Come on! This “five-fold” difference refers to differences in the distribution of fewer than 36 suicides in a couple of boxes. It would have been less striking if it were reported in absolute terms. The boxes are “no attendance,” versus “attendance once a week or more.” That means that some of the already small number of 36 suicides were thrown out because they did not occur among women who attended church but less consistently than once a week or more.

Dropping subjects in the middle of a distribution and focusing on extremes inflates the significance of results. There is no evidence that these authors made the decision to do so without first peeking at their data.

Seemingly impressive multivariate analyses that build on these analyses just add further nonsense and noise.

Women who have the regularity of routine to show up in church at least once a week or more are often regular in other ways they can affect the health and well-being.

The first is called “healthy user bias.” As Gary Taubes described nicely, “people who faithfully engage in activities that are good for them — taking a drug as prescribed, for instance, or eating what they believe is a healthy diet — are fundamentally different from those who don’t.

Women who regularly go to church take better care of themselves in still other ways.

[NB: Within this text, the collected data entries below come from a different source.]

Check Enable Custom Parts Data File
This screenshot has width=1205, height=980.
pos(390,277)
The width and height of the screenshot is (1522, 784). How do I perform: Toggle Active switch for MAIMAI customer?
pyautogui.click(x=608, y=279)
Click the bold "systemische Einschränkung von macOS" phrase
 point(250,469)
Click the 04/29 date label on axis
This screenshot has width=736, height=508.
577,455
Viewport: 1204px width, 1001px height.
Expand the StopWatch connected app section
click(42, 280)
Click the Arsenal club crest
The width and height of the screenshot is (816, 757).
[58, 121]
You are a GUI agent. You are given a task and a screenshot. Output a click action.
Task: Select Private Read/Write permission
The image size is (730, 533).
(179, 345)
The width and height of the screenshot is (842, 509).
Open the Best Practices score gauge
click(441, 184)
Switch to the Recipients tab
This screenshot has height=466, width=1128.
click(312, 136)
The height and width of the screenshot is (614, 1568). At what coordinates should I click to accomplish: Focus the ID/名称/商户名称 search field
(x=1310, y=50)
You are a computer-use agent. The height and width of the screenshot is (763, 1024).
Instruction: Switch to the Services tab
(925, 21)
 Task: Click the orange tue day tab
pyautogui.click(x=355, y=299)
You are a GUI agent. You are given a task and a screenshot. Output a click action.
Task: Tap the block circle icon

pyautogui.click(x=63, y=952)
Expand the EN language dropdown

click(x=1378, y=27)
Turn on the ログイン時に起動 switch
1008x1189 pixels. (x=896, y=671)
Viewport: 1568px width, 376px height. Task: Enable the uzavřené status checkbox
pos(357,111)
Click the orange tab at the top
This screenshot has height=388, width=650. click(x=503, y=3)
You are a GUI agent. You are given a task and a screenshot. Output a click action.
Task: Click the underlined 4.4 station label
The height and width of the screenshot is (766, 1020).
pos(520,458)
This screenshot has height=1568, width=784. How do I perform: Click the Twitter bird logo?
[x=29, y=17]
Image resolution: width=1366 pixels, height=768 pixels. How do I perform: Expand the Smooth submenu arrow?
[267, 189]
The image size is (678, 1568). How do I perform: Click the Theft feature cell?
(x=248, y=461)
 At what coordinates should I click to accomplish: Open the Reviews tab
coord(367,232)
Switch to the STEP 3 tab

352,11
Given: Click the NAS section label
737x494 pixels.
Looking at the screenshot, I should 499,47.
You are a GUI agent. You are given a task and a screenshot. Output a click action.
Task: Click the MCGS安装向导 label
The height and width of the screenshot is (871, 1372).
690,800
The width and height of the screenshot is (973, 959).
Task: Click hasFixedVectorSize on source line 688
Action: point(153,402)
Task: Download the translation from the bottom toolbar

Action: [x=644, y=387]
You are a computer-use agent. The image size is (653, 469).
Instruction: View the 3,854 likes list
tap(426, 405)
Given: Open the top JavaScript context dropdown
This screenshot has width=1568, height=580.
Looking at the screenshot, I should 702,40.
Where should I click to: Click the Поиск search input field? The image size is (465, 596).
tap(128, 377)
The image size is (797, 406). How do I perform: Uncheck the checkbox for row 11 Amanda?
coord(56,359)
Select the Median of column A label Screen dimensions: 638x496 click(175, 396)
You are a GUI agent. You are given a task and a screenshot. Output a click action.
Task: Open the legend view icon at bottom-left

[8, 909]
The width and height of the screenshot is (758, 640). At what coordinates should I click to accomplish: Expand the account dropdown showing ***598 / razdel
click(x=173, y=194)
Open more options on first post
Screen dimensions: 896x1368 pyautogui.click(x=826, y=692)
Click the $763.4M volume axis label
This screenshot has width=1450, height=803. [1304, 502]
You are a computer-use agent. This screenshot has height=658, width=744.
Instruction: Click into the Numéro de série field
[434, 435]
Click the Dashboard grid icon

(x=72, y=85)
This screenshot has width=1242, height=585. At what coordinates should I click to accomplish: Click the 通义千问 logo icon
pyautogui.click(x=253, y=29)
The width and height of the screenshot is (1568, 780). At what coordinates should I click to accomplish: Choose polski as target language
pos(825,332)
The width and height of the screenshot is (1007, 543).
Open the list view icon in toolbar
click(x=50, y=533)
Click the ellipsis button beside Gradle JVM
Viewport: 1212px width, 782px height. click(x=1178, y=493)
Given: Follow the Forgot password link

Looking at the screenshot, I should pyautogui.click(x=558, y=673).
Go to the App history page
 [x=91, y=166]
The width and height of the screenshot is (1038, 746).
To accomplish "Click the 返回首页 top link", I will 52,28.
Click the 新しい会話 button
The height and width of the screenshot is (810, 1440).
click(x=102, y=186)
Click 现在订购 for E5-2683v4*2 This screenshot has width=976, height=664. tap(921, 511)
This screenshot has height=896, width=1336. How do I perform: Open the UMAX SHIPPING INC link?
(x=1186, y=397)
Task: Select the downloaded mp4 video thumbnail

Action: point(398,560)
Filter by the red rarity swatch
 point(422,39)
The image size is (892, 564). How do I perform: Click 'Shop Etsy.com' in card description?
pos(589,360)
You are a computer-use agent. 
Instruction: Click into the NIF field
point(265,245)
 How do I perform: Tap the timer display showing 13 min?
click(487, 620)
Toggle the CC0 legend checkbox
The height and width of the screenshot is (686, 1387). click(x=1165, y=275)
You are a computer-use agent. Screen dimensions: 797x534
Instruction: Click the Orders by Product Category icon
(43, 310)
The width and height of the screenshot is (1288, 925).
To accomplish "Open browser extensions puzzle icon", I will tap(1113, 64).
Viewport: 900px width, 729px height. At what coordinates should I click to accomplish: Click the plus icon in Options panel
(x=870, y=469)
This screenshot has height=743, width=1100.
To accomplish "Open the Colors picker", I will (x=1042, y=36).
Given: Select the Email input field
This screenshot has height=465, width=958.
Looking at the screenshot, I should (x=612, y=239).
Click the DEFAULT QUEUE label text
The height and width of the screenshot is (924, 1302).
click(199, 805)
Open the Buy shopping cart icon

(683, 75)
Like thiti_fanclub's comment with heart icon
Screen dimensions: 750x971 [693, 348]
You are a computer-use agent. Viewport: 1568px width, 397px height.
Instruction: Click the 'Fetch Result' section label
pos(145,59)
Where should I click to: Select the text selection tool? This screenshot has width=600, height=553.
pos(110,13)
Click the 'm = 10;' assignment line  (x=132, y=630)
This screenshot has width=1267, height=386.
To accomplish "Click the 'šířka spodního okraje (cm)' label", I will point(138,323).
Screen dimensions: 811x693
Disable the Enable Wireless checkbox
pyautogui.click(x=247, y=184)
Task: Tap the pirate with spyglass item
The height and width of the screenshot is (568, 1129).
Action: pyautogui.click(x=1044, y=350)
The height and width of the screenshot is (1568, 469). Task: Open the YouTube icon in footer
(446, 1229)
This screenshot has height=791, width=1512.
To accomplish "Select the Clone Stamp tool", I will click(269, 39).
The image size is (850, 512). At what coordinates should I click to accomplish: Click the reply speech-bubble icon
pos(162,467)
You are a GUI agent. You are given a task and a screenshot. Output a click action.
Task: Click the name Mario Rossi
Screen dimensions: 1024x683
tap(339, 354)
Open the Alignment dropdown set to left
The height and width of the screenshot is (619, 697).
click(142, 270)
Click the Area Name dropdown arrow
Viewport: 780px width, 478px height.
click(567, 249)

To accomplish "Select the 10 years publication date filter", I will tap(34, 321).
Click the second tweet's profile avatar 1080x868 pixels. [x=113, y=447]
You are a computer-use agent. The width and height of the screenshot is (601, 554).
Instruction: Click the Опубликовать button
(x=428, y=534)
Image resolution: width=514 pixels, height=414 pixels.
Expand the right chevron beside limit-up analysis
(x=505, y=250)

 Next, there is another subtle component of healthy-user (or “healthy continuer”) bias. This is the “compliance or adherer effect or bias”. Individuals who comply or adhere with their doctors’ orders when given a prescription are different and healthier than people who don’t.

This Nurses Health cohort is well studied. In lots of papers. Its many biases  have been pointed out. To start with, it’s limited to nurses. Extremes of social deprivation are excluded. And the rates of suicide in the Nurses Health Study are substantially less than in the general population of women

I don’t have much confidence in the claims being made in the press coverage or the article itself.But my skepticism turned to disappointment in the authors. I noticed that they did that did not adequately acknowledge results concerning suicide from the same Nurses Health Study set that were published less than a year ago in the same journal.

Tsai AC, Lucas M, Kawachi I. Association between social integration and suicide among women in the United States. JAMA Psychiatry. 2015 Oct 1;72(10):987-93.

Unlike the present study, this one is available as a PDF without a pay wall. For reasons that are explained, it has 43 deaths by suicide to explain and suggests that social integration is a reasonably good predictor of death by suicide. This is a contradiction of what is said in the current paper.

Who knows why. But dropping a few death by suicide can make a substantial difference when there are so few to begin with.  Then there is always the voodoo of applying multivariate statistics in predicting so few infrequent events. I think this further demonstrates the problems of making a big fuss when talking about so few suicides. Add or subtract only a few suicides and  you get a whole different story to tell.

I hope you have  learned some things from this exercise:

  1. Whenever you see reports of epidemiological studies of suicide, keep in mind the infrequency of suicide. Pay attention to the number of death by suicide to explain, not the size of the overall sample.
  2. Correlation does not equal causality, particularly when the correlations occur with multivariate statistical analyses with unknown peeking at the data ahead of time.
  3. Beware of clinical implications being drawn from such weak data.